The Soviet Navy evolved anti ship missiles for its warships sooner than the West because it was faced with NATO's large surface fleets and their aircraft carriers.
The spur to Western nations seems to have been the arrival of new Soviet large surface units in the 60s and the sinking of an Israeli destroyer by a Soviet supplied SSM in 1967.
It was initially the large number of Anti aircraft missiles which were also given an anti surface role. Even the humble Seacat was looked at in an anti fast patrol boat role.
By the 1970s three systems had rmerged which could be fitted easily in box or tube launchers. Otomat was Italy's solution but lost out to Exocet in the competition for the RN and West German navies. The US Harpoon arrived later and has become the West's main system.
In comparison with Soviet and later Russian and Chinese weapons Harpoon requires more hits to kill a target like a cruiser or aircraft carrier.
In the 60s the US Navy still relied on nuclear tipped Talos and Terrier SAGW to kill big ships.
Supersonic weapons were planned to replace Harpoon and co if the Cold War had continued.

Data extract →
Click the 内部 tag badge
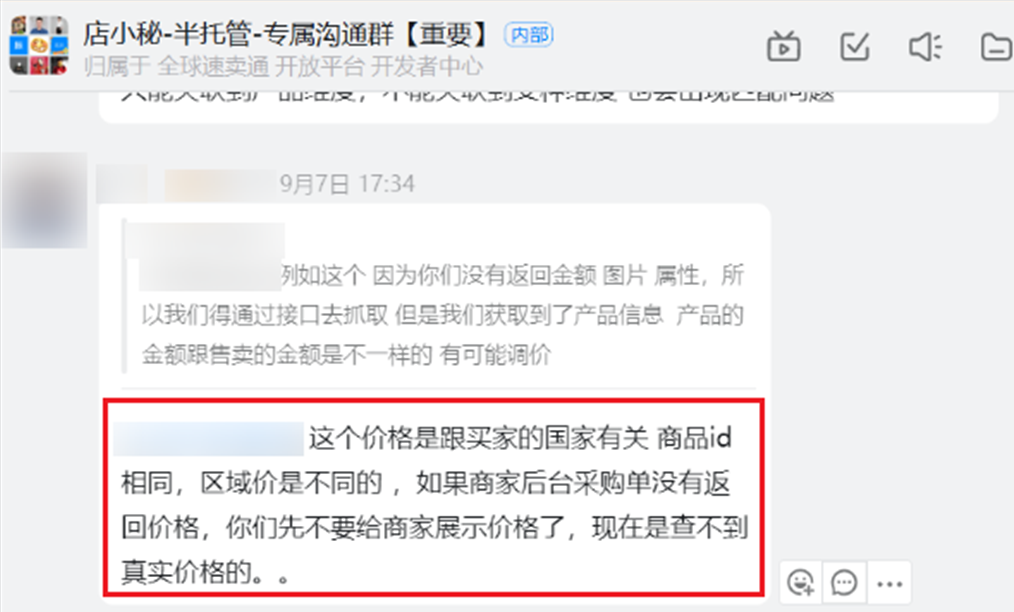 click(529, 34)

Aim → Copy the passage on naval anti-ship missiles from "The spur to" to "West's main system.", substituting "Israeli warship" for "Israeli destroyer".

Result for this exercise →
The spur to Western nations seems to have been the arrival of new Soviet large surface units in the 60s and the sinking of an Israeli warship by a Soviet supplied SSM in 1967.
It was initially the large number of Anti aircraft missiles which were also given an anti surface role. Even the humble Seacat was looked at in an anti fast patrol boat role.
By the 1970s three systems had rmerged which could be fitted easily in box or tube launchers. Otomat was Italy's solution but lost out to Exocet in the competition for the RN and West German navies. The US Harpoon arrived later and has become the West's main system.